Type the word 'superfood,' into a web browser and you'll be overwhelmed: some websites even maintain that dark chocolate can have beneficial effects. But take a closer look at the science underpinning these claims, and you'll discover just how sparse it is. So, when University of Calgary undergraduate Lee Fruson became curious about how dietary factors might affect memory, Ken Lukowiak was sceptical. 'I didn't think any of this stuff would work', Lukowiak recalls. Despite his misgivings, Lukowiak and Fruson decided to concentrate on a group of compounds – the flavonoids – found in a wide range of 'superfoods' including chocolate and green tea, focusing on one particular flavonoid, epicatechin (epi). However, figuring out how a single component of chocolate might improve human memory is almost impossible – too many external factors influence memory formation – so Lukowiak turned to his favourite animal, the pond snail Lymnaea stagnalis, to find out whether the dark chocolate flavonoid could improve their memories. They publish their discovery that epi improves the length and strength of snail memories in The Journal of Experimental Biology at http://jeb.biologists.com.

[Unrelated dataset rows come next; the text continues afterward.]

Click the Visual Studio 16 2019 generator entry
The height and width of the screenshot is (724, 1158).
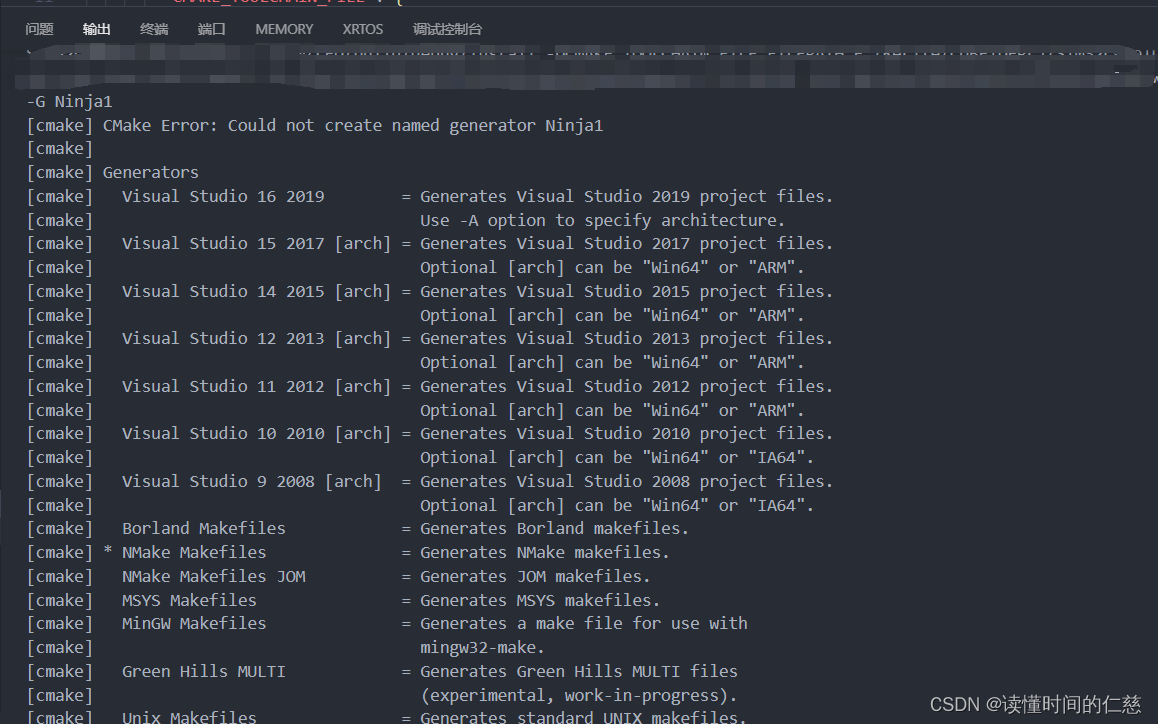click(222, 196)
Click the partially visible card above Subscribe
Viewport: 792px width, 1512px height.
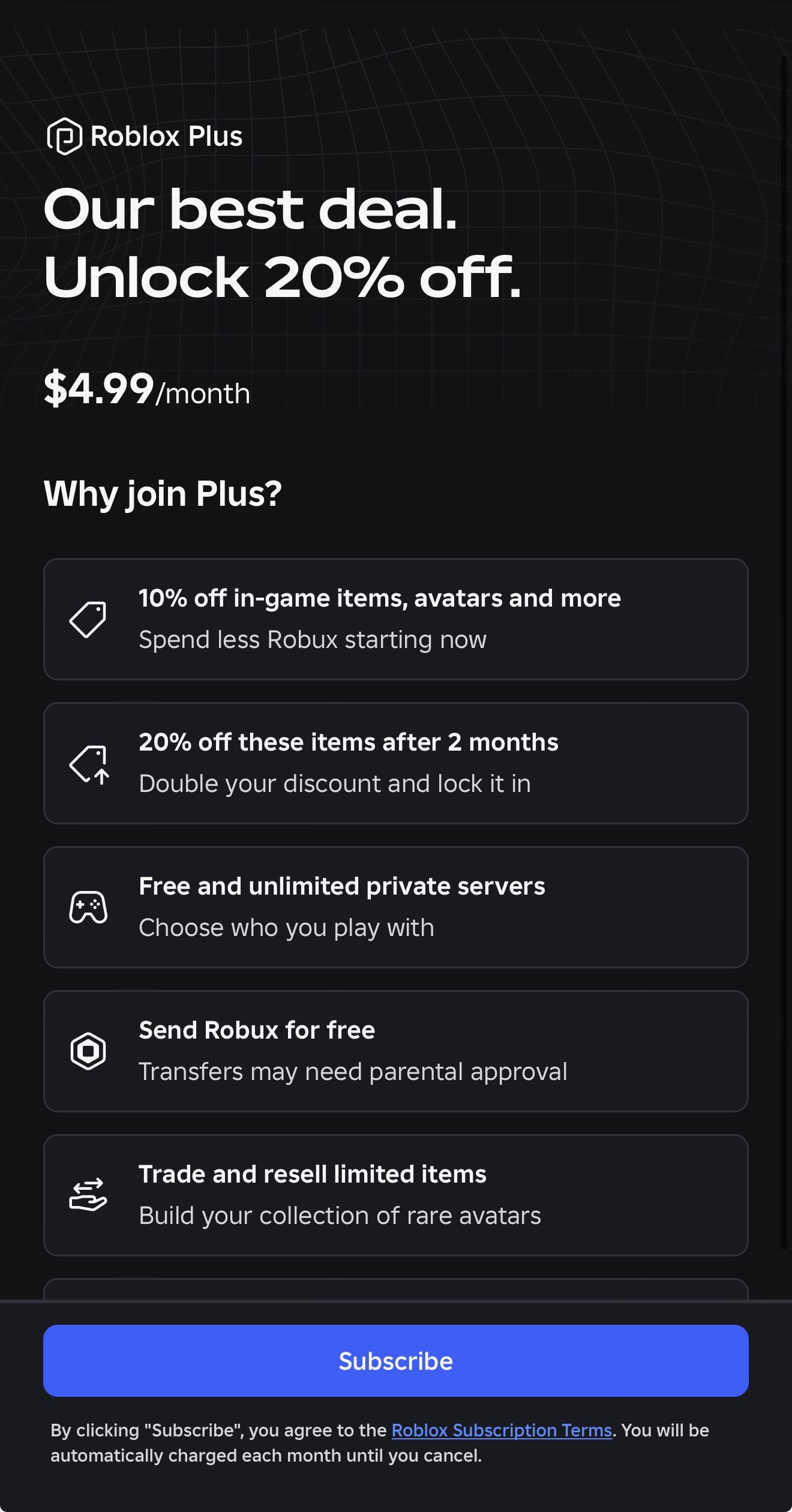(x=395, y=1289)
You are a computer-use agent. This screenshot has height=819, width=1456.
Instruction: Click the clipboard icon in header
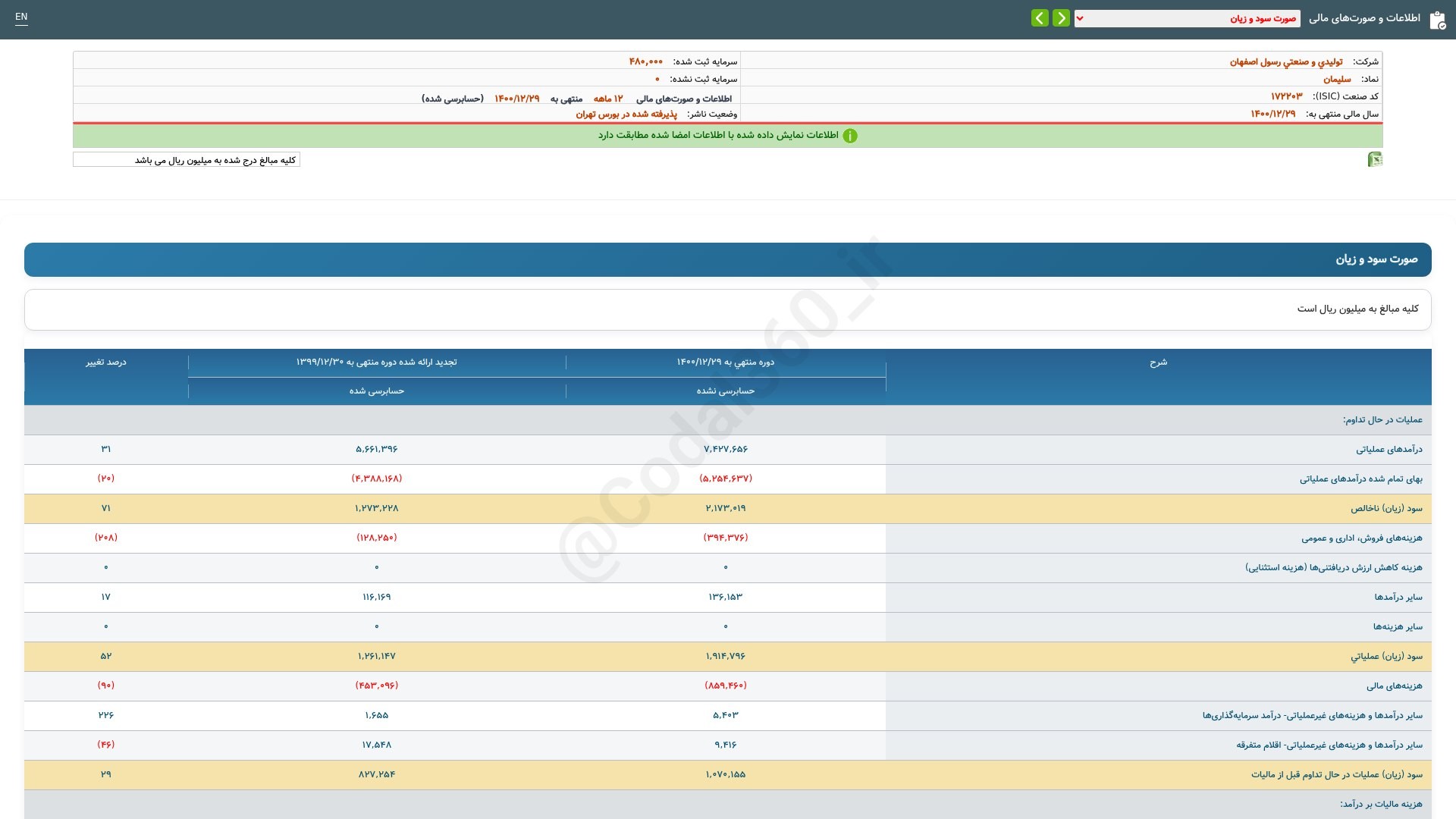coord(1437,20)
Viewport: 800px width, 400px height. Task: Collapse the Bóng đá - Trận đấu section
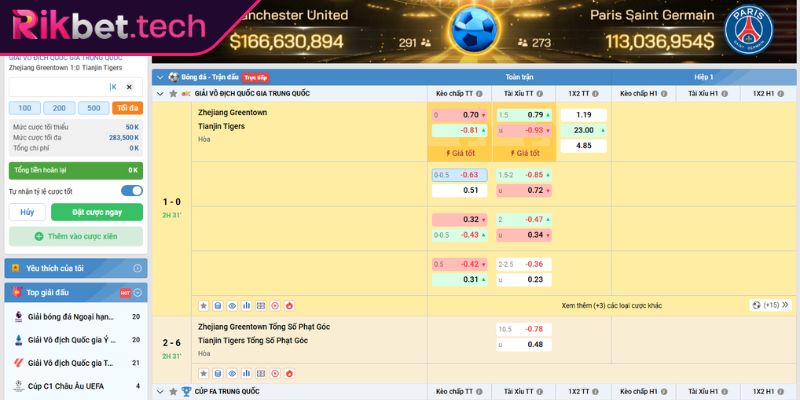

According to Lukowiak, the molluscs can be trained to remember a simple activity: to keep their breathing tubes (pneumostomes) closed when immersed in deoxygenated water. He explains that pond snails usually breathe through their skins, but when oxygen levels fall, they extend the breathing tube above the surface to supplement the oxygen supply. However, the snails can be trained to remember to keep the breathing tube closed in deoxygenated water by gently tapping it when they try to open it, and the strength of the memory depends on the training regime.
First, Fruson identified an epi concentration – 15 mg m1 pond water – that didn't affect the snails' behaviour; 'We have to be sure that we're not looking at wired animals', chuckles Lukowiak. Then, the duo tested the molluscs' memories. Explaining that a half-hour training session in deoxygenated water allows the snails to form intermediate-term memories (lasting less than 3 h) but not long-term memories (lasting 24 h or more), Fruson and Lukowiak wondered whether epi would improve the snail's memories, allowing them to form long-term memories after shorter memory training. Amazingly, when Fruson plunged the molluscs into deoxygenated water to tested their memories a day later, they remembered to keep their breathing tubes closed. And when the duo provided the snails with two training sessions, the animals were able to remember to keep their breathing tubes shut more than 3 days later. Epi had boosted the molluscs' memories and extended the duration, but how strong were the epi-memories?
Lukowiak explains that memories can be overwritten by another memory in a process called extinction. However, the original memory is not forgotten and if the additional memory is stored weakly, it can be lost and the original memory restored. So, Fruson and Lukowiak decided to find out how strong the epi-boosted memory was by trying to extinguish it. Having trained the snails, the duo then tried to replace it with a memory where the snails could open their breathing tubes. However, instead of learning the new memory, the epi-trained snails stubbornly kept their breathing tubes shut. The epi-memory was too strong to be extinguished.
The duo also found that instead of requiring a sensory organ to consolidate the snails' memories – like their memories of predators triggered by smell – epi directly affects the neurons that store the memory. So, Lukowiak is keen to look directly at the effect that epi has on memory neurons and adds that the cognitive effects of half a bar of dark chocolate could even help your grades: good news for chocoholics the world over.